(WHAT IS REQUIRED): Below are the entries; set down each of them exactly.

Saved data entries
______________________________
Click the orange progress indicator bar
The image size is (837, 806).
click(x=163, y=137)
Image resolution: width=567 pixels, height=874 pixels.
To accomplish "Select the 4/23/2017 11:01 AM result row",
______________________________
(OUTPUT BELOW):
Click the orange progress indicator bar
The image size is (837, 806).
click(x=163, y=137)
Image resolution: width=567 pixels, height=874 pixels.
To accomplish "Select the 4/23/2017 11:01 AM result row",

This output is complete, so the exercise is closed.